- **SHORT TASK**
Extract the lines of the records verbatim, beginning at the line that contains "Where should I click to: Open the Edit menu?" and ending after the line that contains "Click the chevron".

- **MATERIAL SUPPLIED**
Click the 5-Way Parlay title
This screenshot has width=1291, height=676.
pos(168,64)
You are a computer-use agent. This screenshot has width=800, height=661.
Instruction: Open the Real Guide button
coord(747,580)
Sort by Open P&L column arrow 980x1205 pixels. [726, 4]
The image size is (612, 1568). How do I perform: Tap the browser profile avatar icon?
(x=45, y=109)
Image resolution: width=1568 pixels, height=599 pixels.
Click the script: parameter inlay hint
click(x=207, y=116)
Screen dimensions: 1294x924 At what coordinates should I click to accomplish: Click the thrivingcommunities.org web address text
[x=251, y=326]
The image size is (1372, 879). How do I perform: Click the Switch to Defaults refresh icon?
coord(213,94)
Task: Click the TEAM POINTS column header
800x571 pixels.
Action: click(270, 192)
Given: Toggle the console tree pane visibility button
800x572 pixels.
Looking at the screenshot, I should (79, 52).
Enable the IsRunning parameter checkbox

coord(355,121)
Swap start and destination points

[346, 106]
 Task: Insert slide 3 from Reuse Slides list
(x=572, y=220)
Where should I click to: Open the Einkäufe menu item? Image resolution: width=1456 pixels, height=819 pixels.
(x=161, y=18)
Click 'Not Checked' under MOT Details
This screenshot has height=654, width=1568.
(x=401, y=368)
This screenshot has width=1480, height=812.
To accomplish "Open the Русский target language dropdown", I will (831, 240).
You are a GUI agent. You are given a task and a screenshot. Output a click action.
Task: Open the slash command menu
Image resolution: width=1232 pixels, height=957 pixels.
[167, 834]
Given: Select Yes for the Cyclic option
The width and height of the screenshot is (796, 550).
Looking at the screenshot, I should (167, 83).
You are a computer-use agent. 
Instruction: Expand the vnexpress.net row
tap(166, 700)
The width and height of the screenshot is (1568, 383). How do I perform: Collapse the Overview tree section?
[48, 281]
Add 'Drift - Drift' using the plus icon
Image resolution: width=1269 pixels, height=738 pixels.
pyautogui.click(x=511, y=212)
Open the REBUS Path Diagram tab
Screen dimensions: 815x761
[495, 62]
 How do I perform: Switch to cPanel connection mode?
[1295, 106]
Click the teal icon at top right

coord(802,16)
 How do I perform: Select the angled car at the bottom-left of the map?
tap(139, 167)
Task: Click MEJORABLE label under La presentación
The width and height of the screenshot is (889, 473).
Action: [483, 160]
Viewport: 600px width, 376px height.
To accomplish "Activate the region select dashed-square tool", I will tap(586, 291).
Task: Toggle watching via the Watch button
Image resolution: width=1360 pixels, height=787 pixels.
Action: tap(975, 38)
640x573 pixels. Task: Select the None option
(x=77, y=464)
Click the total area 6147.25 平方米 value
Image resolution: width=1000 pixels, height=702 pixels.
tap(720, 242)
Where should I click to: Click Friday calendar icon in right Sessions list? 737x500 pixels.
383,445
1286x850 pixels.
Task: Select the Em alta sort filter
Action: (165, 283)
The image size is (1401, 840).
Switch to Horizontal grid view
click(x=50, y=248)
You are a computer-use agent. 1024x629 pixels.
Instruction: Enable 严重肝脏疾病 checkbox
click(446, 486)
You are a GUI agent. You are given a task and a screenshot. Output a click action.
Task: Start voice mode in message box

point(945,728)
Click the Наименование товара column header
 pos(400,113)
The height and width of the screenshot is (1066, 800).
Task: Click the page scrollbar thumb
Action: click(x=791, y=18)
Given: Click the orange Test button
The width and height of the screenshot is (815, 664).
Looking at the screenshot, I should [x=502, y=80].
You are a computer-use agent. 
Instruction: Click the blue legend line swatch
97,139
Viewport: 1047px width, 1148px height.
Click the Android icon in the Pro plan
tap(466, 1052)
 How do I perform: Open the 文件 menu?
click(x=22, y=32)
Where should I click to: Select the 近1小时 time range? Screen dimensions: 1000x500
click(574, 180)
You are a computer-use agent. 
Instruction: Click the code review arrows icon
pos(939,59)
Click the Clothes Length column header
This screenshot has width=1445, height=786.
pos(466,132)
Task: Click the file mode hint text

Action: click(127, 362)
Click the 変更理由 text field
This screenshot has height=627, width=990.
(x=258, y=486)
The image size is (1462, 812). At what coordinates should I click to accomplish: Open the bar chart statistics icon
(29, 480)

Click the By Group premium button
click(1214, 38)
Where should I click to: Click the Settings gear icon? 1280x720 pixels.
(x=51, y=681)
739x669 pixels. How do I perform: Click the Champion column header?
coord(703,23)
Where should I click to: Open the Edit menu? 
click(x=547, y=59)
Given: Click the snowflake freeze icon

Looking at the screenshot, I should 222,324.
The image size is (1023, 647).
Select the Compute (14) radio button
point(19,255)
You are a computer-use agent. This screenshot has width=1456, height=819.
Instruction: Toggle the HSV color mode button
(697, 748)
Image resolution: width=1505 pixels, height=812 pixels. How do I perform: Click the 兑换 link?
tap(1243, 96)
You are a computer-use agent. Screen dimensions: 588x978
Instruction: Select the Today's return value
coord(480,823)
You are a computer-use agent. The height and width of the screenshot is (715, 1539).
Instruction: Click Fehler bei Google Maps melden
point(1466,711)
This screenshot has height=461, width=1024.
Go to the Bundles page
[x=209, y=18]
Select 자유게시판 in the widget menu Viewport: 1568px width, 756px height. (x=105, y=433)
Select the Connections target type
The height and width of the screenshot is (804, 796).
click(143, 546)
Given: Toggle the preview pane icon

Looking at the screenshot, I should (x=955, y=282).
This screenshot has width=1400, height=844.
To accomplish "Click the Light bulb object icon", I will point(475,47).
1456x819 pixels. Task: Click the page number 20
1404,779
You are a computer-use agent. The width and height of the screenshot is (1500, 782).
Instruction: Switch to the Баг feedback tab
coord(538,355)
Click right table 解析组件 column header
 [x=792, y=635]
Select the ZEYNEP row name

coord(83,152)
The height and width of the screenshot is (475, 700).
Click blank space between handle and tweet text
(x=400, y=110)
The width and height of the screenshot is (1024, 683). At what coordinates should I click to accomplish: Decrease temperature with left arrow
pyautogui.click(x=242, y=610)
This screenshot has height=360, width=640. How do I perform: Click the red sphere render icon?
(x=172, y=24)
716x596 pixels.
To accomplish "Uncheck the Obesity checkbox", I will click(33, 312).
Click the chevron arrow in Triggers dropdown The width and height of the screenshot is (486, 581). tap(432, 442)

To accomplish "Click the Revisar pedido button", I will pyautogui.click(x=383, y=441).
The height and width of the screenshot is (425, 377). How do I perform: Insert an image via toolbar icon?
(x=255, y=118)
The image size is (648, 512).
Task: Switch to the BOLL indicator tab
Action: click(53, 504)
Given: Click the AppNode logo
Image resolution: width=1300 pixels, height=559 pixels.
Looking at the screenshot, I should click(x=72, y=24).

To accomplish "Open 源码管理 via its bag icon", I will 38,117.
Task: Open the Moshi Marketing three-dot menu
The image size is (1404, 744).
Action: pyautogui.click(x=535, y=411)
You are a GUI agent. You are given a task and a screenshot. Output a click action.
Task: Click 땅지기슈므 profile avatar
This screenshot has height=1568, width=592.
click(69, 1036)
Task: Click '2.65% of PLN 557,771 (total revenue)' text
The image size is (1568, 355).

- **FULL ANSWER**
Where should I click to: Open the Edit menu? 
click(x=547, y=59)
Given: Click the snowflake freeze icon

Looking at the screenshot, I should 222,324.
The image size is (1023, 647).
Select the Compute (14) radio button
point(19,255)
You are a computer-use agent. This screenshot has width=1456, height=819.
Instruction: Toggle the HSV color mode button
(697, 748)
Image resolution: width=1505 pixels, height=812 pixels. How do I perform: Click the 兑换 link?
tap(1243, 96)
You are a computer-use agent. Screen dimensions: 588x978
Instruction: Select the Today's return value
coord(480,823)
You are a computer-use agent. The height and width of the screenshot is (715, 1539).
Instruction: Click Fehler bei Google Maps melden
point(1466,711)
This screenshot has height=461, width=1024.
Go to the Bundles page
[x=209, y=18]
Select 자유게시판 in the widget menu Viewport: 1568px width, 756px height. (x=105, y=433)
Select the Connections target type
The height and width of the screenshot is (804, 796).
click(143, 546)
Given: Toggle the preview pane icon

Looking at the screenshot, I should (x=955, y=282).
This screenshot has width=1400, height=844.
To accomplish "Click the Light bulb object icon", I will point(475,47).
1456x819 pixels. Task: Click the page number 20
1404,779
You are a computer-use agent. The width and height of the screenshot is (1500, 782).
Instruction: Switch to the Баг feedback tab
coord(538,355)
Click right table 解析组件 column header
 [x=792, y=635]
Select the ZEYNEP row name

coord(83,152)
The height and width of the screenshot is (475, 700).
Click blank space between handle and tweet text
(x=400, y=110)
The width and height of the screenshot is (1024, 683). At what coordinates should I click to accomplish: Decrease temperature with left arrow
pyautogui.click(x=242, y=610)
This screenshot has height=360, width=640. How do I perform: Click the red sphere render icon?
(x=172, y=24)
716x596 pixels.
To accomplish "Uncheck the Obesity checkbox", I will click(33, 312).
Click the chevron arrow in Triggers dropdown The width and height of the screenshot is (486, 581). tap(432, 442)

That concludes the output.